Auszuführende Anweisung :: Führen Sie den Text über die Absperrungen vor den Weihnachtsmärkten im Anschluss an seinen letzten Satz fort.

::: Textabschnitt :::

Jetzt ist sie endlich wieder vorbei, die Weih - nacht - zeit. Man kann am Abend wieder einen Spaziergang durch die Stadt in Angriff nehmen, ohne all den Klimmbim, ohne Glühweinberauschte. Es herrscht wieder Stille, im Sinne von Ruhe, Gelassenheit. Schlendern und schauen.
Wer denkt da noch an die Gefahren, die auf den Märkten der letzten Jahre lauerten ? Nur ein paar Hindernisse, quergestellte Autos und dergleichen erinnerten einen beim Kommen und Gehen kurz daran. Aber diese Hindernisse sind inzwischen Teil jedes Marktes. Schlendern wir an ihnen vorbei, denn dahinter sind wir sicher und können unserer Feierlaune freien Lauf lassen. Doch eigentlich sind es nicht die Hinternisse oder die Wachposten die uns schützen, sondern die Toten, denn ohne sie würde es diese Hindernisse gar nicht geben. Ja, es ist wie im Krieg. Ohne die Toten würde es danach auch keinen Frieden geben. Überhaupt haben wir alles den Toten zu verdanken. Unser ganzes Leben würde es ohne sie nicht geben. Jedes Hindernis vor den Weihnachtsmärkten ist also ein Mahnmal. Dahinter können wir nur sicher feiern, weil andere vor uns gestorben sind.

::: Erfasste Daten :::

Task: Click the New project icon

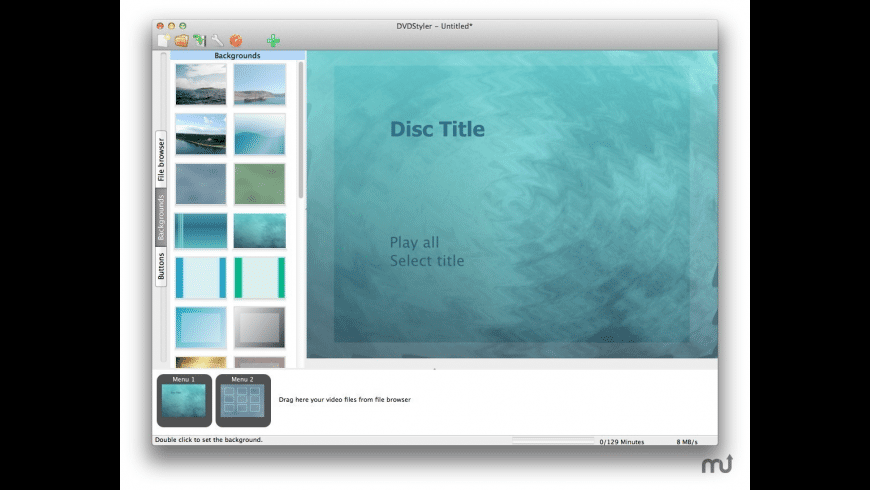Action: coord(163,41)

:::

Antwort ::
Und so müßte auf den Märkten eigentlich eher Totenstille, Friedhofsruhe herrschen. Aber die Menschheit braucht den Rausch. Den Alkoholrausch um die Ruhe zu vergessen. Schließlich ist sie, die Menschheit, ja durch den Urknall aufgeweckt worden. Und dieses Geräusch begleitet sie ihr Leben lang. Auch auf ihren Spaziergängen durch die Weih - nacht. Heilig -abend. Weg von diesen Zeiten der Ruhe und Stille. Die Abende und Nächte müssen gefeiert werden. Trinken wir zum Dank noch einen Glühwein auf die Toten.
Dann können wir gelassen heimwärts schlendern. An den Mahnmalen vorbei. Unseren Rausch ausschlafen, bis zum nächsten Knall.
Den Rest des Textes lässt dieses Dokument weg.